Kolejna szansa na sukces Mateusza
Młody solista z Gaszowic Mateusz Piecowski pnie się coraz wyżej po drabinie kariery muzycznej. Po zdobyciu nagród na Ogólnopolskim Festiwalu Piosenki Artystycznej w Rybniku, szczęśliwym trafem został zaproszony do programu „Szansa na sukces”.
– Jak trafiłeś do „Szansy”?
– Pewnego popołudnia dostałem telefon z zaproszeniem do programu z udziałem Katarzyny Nosowskiej. Pomyślałem – czemu nie! Od razu odpowiedziałem pozytywnie na to zaproszenie, później otrzymałem drogą mailową informacje i utwory do przygotowania. Fajna przygoda. Szczególną uwagę zwróciłem na fakt, że ludzie śpiewający w programie pochodzili z takich miejscowości jak Poznań, Olsztyn, Wrocław czy Warszawa. A Piecowski... z Gaszowic! Jestem z tego dumny!
– Jak studio na Woronicza wygląda od kuchni? Jak wrażenia z nagrania?
– Kiedy przyjechaliśmy do Warszawy okazało się, że uczestników jest dziewięcioro, a utworów siedem. W ten sposób wzięliśmy jeszcze udział w eliminacjach. Mnie udało się zakwalifikować. Powiem szczerze, że bardziej stresowałem się na tych przesłuchaniach, niż na samym nagraniu. Muszę też dodać, że sam kontakt z Wojciechem Mannem twarzą w twarz to świetna sprawa. To bardzo sympatyczny człowiek, pałający dużą dozą pozytywnej energii. Już samo przedstawienie się eliminuje stres.
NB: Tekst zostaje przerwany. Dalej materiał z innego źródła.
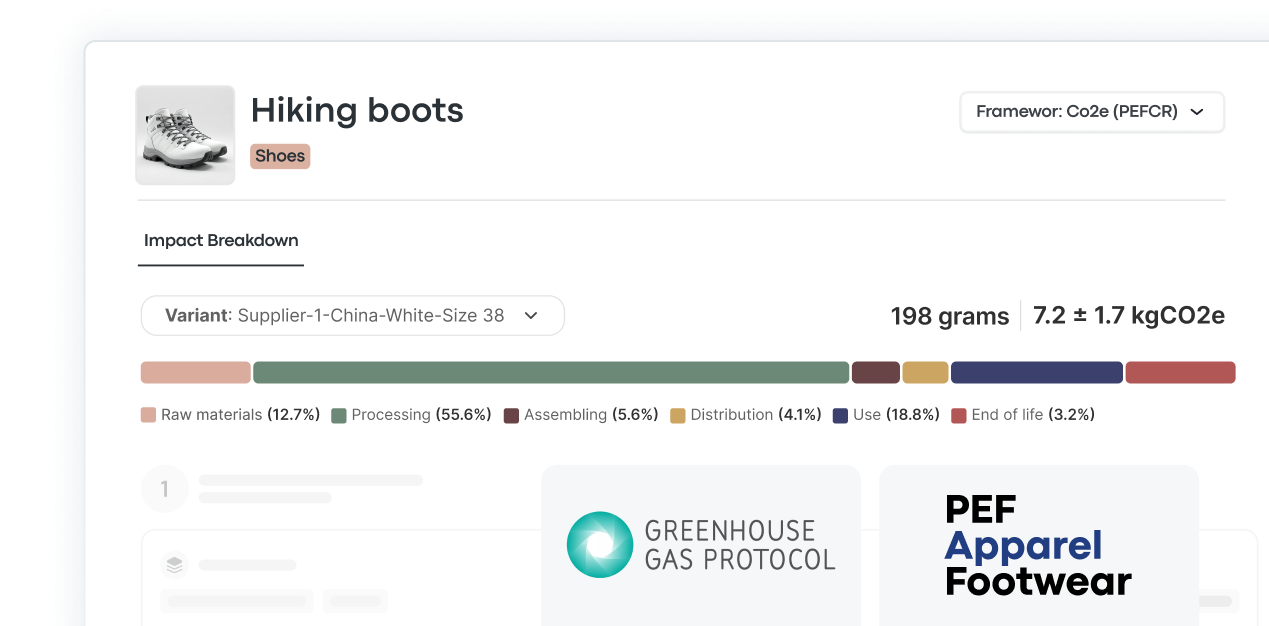Open the PEF Apparel Footwear card
This screenshot has width=1269, height=626.
tap(1038, 545)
Potem było losowanie i wylosowałem szczęśliwy numer siedem, czyli piosenkę „Kasitet Romans”.
– Może nie zdradzajmy na razie szczegółów, bo w sumie każdy będzie mógł ten odcinek obejrzeć, tylko kiedy?
– Nie udało mi się dowiedzieć niestety jaka będzie dokładna data emisji, prawdopodobnie będzie to trzecia lub czwarta niedziela kwietnia, tradycyjnie o godz. 15.15 w Dwójce. Ogólnie to chyba jeden z ostatnich już odcinków... Szczegóły należy śledzić na stronie internetowej programu lub jego profil na facebooku.
– W takim razie udało ci się zdążyć przed zdjęciem programu z anteny!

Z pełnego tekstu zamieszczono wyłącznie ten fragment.